MPs have voted in favour of recognising Palestine as a state alongside Israel in a symbolic vote.

Yesterday evening, the House of Commons voted in favour of recognising Palestine as a state alongside Israel, in a symbolic motion serving as “a contribution to securing a negotiated two-state solution”.

Rarely do our politicians have the opportunity to vote on Israel/Palestine’s status, making the result of this vote – 274 to 12 – a historic moment.

However, less than half of our MPs took part in the vote, and government ministers – including the Prime Minister – abstained on the vote, showing the enduring controversy of the subject.

The motion, calling on the government to “recognise the state of Palestine alongside the state of Israel”, was put forward by the Labour MP Grahame Morris and amended by the former Foreign Secretary Jack Straw.

Following the result, Morris commented that this was a “small but symbolically important” step towards recognising Palestinian statehood.

However, not all MPs were happy with the situation.
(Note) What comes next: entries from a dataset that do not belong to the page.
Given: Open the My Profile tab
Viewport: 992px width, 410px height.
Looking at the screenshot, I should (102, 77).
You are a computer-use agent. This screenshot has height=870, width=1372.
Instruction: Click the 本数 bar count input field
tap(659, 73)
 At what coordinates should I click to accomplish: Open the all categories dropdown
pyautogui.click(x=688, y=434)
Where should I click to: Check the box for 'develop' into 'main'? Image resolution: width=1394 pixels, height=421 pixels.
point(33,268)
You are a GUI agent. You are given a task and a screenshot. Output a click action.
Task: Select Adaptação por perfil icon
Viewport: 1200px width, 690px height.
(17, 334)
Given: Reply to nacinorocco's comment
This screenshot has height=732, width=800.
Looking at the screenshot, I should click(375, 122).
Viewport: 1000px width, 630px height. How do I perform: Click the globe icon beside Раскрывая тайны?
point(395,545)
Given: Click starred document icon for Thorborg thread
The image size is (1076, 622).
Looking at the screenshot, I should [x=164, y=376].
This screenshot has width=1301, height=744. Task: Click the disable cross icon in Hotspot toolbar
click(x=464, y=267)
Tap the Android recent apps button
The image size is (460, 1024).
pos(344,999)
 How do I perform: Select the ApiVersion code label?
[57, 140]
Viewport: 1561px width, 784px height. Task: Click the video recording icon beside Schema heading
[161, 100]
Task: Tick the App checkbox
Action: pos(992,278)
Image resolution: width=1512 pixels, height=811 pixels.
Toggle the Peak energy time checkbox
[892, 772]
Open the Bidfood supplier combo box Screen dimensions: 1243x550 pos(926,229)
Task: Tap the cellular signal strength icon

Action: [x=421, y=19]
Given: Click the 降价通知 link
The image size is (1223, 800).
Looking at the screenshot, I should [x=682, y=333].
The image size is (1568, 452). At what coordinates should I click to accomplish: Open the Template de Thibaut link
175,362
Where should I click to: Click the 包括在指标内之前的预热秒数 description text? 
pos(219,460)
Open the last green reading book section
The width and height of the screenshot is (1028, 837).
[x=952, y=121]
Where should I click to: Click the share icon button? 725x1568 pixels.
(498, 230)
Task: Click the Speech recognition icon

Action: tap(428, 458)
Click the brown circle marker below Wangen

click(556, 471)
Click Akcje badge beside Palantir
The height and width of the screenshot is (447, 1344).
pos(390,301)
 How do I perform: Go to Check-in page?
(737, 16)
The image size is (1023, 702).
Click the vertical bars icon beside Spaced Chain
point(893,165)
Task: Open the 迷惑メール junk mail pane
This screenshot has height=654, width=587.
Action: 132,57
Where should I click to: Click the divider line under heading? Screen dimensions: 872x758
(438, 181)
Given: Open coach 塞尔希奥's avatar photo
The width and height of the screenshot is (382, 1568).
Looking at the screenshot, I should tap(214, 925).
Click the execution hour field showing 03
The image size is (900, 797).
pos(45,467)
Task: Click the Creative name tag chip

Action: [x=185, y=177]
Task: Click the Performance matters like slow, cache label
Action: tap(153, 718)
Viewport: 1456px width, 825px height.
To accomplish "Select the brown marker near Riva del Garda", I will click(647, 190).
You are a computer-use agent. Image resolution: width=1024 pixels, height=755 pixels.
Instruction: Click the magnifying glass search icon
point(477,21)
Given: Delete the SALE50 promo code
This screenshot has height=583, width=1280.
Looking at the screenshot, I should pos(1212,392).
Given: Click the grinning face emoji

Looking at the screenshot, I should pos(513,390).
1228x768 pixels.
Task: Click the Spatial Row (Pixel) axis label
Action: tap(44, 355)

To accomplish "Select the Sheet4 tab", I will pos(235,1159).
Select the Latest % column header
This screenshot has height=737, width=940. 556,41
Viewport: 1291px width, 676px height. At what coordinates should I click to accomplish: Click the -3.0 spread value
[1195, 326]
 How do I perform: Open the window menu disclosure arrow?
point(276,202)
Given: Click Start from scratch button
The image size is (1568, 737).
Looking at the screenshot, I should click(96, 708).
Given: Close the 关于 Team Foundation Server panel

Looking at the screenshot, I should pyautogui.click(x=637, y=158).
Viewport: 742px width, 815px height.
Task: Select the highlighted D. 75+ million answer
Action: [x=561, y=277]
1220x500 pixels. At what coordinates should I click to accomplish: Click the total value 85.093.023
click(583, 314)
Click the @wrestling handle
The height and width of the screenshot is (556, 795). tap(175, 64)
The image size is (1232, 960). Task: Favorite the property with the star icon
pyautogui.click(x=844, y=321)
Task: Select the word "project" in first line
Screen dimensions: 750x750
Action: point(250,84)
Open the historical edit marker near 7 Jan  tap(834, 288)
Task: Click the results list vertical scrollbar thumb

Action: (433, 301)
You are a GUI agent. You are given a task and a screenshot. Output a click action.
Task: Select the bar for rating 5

There were worries among the Labour whips about a rebellion, with one shadow minister telling the Telegraph that there had been a “cock-up” in party management. This was regarding the anger of some in the party that they were going to be compelled by their leadership to publicly back Palestine. In the end, Labour only enforced a one-line whip, meaning MPs in attendance were encouraged to vote in favour of the motion.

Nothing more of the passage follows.